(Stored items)
——————

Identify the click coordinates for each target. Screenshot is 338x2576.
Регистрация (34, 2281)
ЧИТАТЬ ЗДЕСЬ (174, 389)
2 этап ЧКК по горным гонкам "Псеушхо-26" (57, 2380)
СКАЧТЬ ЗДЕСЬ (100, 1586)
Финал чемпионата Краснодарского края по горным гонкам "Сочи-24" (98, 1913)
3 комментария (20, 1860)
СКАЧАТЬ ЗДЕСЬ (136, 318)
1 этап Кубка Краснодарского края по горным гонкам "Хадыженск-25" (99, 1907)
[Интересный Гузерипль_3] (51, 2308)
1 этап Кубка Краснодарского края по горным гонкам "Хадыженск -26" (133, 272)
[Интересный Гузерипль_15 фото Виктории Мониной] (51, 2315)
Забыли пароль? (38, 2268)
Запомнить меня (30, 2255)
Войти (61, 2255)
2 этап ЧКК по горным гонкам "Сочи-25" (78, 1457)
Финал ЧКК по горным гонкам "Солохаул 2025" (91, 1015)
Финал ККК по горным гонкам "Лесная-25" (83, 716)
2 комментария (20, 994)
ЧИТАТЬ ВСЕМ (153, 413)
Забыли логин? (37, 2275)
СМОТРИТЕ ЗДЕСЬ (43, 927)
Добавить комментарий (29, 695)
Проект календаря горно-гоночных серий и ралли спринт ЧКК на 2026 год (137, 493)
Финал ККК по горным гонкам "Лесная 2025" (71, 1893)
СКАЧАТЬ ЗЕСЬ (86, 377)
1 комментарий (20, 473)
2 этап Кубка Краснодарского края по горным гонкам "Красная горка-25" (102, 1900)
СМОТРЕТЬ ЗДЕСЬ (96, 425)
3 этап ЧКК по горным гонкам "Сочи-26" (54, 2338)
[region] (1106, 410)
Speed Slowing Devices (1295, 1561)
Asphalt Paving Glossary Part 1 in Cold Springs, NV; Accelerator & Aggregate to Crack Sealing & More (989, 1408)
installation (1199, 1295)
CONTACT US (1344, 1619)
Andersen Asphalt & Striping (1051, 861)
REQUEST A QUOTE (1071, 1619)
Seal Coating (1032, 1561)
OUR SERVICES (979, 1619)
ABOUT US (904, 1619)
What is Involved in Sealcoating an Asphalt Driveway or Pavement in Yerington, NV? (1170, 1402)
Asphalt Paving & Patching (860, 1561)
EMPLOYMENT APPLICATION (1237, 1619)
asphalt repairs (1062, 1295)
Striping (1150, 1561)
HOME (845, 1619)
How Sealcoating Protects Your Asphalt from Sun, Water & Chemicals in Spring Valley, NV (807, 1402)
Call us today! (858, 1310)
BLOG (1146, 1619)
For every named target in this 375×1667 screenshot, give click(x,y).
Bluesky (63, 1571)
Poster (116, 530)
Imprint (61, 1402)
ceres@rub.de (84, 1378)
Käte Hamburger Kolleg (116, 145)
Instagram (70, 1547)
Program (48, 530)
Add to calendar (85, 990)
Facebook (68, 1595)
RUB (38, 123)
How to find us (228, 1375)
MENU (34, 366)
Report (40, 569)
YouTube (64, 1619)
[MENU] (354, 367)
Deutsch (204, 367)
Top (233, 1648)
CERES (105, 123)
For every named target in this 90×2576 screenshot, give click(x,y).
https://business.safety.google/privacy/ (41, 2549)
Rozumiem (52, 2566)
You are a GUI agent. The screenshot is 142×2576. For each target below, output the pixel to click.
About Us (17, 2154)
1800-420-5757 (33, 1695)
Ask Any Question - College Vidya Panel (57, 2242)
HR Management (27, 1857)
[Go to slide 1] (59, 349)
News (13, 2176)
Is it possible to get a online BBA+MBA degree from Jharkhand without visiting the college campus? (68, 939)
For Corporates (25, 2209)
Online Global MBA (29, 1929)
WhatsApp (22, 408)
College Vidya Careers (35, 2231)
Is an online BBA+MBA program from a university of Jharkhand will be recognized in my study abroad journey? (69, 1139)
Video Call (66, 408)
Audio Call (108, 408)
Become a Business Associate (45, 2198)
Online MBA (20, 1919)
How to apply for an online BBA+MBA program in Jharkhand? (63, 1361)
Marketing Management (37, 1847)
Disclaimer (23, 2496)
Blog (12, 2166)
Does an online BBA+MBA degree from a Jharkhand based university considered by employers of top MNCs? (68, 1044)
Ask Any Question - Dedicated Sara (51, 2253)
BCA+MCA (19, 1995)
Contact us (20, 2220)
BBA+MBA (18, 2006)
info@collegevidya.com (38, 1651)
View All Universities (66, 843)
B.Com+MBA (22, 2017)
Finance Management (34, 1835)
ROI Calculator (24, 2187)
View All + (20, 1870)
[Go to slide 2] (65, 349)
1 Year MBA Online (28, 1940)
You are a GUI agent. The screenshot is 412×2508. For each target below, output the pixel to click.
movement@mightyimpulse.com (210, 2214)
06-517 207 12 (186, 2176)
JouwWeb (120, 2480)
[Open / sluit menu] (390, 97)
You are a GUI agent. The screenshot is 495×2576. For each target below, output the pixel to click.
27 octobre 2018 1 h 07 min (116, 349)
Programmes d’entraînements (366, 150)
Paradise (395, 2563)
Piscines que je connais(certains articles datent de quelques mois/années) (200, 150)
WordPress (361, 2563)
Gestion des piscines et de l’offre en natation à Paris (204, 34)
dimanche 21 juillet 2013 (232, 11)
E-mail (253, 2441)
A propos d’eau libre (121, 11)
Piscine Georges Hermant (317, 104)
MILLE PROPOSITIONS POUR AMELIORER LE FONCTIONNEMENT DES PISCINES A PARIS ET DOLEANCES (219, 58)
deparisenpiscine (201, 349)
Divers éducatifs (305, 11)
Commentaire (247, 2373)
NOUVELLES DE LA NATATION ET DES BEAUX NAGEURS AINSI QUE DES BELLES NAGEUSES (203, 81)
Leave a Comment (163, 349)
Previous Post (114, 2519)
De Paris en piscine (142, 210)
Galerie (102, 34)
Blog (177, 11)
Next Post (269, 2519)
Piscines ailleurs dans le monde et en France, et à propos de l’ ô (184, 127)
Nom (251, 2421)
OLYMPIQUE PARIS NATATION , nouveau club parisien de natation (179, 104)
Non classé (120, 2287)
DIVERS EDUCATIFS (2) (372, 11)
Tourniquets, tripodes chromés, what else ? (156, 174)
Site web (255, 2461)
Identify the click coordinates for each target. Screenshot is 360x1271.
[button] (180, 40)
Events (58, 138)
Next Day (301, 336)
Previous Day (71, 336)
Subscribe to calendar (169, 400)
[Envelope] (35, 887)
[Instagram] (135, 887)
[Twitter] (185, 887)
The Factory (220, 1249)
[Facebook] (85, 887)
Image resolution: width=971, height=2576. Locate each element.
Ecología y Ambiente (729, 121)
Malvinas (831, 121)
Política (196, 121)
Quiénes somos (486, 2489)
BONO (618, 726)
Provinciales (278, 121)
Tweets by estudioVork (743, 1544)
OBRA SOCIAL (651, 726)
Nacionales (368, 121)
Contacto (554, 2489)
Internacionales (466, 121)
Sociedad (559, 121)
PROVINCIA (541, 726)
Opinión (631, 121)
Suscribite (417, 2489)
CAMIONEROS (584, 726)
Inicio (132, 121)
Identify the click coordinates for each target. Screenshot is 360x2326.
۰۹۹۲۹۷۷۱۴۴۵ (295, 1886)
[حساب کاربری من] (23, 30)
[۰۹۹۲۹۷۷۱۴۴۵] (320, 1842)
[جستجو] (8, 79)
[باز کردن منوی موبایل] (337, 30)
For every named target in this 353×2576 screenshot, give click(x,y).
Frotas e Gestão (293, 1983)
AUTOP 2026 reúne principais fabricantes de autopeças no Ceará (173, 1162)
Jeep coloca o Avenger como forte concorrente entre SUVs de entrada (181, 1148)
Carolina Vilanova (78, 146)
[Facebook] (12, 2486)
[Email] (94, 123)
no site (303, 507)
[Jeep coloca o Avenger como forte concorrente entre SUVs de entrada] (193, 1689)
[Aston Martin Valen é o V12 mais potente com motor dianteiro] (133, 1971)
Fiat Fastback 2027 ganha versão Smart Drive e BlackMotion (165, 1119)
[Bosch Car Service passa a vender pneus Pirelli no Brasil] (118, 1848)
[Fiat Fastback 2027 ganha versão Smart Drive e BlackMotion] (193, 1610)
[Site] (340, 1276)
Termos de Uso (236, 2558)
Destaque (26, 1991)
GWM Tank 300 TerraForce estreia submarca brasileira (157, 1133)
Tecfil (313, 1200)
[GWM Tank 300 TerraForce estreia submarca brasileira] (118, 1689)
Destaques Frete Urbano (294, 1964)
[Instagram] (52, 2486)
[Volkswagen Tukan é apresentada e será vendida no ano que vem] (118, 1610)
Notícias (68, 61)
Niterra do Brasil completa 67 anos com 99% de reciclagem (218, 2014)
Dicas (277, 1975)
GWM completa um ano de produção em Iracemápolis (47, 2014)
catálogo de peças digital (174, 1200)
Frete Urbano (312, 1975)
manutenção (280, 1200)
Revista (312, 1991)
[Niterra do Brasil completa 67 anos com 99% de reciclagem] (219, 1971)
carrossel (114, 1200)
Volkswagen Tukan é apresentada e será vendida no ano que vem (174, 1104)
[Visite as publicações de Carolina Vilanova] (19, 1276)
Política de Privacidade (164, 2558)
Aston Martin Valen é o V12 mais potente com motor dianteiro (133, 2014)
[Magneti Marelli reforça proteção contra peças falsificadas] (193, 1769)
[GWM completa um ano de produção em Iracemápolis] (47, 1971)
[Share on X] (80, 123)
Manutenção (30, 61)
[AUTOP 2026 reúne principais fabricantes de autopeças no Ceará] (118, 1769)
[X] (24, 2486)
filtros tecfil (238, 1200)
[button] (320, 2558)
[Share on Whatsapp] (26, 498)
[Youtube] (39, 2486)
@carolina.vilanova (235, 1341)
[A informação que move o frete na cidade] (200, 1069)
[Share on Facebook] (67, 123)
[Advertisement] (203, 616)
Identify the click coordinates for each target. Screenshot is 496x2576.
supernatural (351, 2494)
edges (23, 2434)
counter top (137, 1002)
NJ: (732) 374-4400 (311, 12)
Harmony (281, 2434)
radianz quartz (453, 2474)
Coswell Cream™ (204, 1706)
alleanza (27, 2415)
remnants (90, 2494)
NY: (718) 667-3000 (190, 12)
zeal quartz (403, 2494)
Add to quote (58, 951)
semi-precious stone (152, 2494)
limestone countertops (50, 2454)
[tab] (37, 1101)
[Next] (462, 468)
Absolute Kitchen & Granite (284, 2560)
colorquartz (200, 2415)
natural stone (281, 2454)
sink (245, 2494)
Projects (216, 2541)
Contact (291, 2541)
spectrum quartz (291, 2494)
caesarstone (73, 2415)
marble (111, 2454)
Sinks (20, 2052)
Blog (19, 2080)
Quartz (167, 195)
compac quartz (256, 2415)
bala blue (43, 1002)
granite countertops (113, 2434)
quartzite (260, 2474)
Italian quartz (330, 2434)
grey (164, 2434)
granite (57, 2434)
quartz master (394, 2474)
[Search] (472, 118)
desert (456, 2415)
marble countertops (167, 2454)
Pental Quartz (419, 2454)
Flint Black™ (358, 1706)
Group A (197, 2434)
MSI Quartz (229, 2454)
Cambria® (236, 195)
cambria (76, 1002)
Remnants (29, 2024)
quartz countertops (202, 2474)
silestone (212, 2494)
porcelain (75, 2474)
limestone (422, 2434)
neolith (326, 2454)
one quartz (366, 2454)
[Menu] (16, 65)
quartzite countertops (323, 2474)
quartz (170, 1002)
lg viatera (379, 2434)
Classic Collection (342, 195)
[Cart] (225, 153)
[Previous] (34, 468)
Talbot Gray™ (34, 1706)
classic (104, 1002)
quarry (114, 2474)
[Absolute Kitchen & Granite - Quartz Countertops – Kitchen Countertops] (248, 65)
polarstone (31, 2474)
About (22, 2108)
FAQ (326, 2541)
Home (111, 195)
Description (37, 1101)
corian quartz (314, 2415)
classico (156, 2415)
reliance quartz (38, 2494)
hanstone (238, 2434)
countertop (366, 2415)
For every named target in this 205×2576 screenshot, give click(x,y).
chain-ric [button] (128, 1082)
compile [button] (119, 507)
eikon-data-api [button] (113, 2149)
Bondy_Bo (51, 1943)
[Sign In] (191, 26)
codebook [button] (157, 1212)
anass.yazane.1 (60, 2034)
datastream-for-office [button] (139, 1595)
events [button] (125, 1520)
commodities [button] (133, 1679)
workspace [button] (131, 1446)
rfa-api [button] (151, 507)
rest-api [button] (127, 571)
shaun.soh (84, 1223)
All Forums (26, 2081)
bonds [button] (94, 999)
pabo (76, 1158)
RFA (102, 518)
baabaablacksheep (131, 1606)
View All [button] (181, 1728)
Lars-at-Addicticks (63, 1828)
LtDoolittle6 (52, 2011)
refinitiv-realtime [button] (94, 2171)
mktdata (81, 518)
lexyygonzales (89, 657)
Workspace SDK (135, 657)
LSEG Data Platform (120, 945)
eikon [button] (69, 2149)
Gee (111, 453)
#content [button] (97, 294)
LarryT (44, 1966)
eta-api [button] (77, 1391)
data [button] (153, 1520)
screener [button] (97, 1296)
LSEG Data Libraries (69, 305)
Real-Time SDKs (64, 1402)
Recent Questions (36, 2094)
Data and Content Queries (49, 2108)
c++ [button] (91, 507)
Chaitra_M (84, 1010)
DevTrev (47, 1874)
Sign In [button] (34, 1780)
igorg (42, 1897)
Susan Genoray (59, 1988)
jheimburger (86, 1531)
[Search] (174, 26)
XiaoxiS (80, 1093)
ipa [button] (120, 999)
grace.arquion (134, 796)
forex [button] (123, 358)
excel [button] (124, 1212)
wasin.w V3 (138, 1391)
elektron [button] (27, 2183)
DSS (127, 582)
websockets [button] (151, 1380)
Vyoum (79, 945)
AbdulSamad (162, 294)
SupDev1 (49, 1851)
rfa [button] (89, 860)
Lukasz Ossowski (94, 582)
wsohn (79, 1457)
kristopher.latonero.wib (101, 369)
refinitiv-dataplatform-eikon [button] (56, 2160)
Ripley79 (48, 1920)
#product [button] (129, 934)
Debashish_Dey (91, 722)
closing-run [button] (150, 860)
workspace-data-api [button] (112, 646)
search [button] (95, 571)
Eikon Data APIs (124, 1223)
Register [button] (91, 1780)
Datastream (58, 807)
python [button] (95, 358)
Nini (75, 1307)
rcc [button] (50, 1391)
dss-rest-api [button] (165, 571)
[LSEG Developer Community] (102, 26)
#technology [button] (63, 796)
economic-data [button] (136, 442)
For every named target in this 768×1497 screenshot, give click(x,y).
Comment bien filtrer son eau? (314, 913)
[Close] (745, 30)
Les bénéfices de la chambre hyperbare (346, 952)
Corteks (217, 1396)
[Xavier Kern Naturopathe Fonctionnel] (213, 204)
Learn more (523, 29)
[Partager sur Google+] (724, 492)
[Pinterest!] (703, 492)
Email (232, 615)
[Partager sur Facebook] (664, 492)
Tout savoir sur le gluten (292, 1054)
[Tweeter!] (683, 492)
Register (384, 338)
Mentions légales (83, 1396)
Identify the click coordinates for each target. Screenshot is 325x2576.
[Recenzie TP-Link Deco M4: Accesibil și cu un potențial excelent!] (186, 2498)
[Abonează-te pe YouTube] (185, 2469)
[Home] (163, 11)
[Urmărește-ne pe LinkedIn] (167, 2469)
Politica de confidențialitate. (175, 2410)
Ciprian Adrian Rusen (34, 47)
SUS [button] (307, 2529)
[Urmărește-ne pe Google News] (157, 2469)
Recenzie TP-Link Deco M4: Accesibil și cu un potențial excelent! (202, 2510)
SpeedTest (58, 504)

——————

REQUIRED ACTION —
The answer is the run of lines above from the line containing "[Instagram] (52, 2486)" through the line containing "[Niterra do Brasil", copied exactly and alone.

SOLUTION BELOW —
[Instagram] (52, 2486)
[Volkswagen Tukan é apresentada e será vendida no ano que vem] (118, 1610)
Notícias (68, 61)
Niterra do Brasil completa 67 anos com 99% de reciclagem (218, 2014)
Dicas (277, 1975)
GWM completa um ano de produção em Iracemápolis (47, 2014)
catálogo de peças digital (174, 1200)
Frete Urbano (312, 1975)
manutenção (280, 1200)
Revista (312, 1991)
[Niterra do Brasil completa 67 anos com 99% de reciclagem] (219, 1971)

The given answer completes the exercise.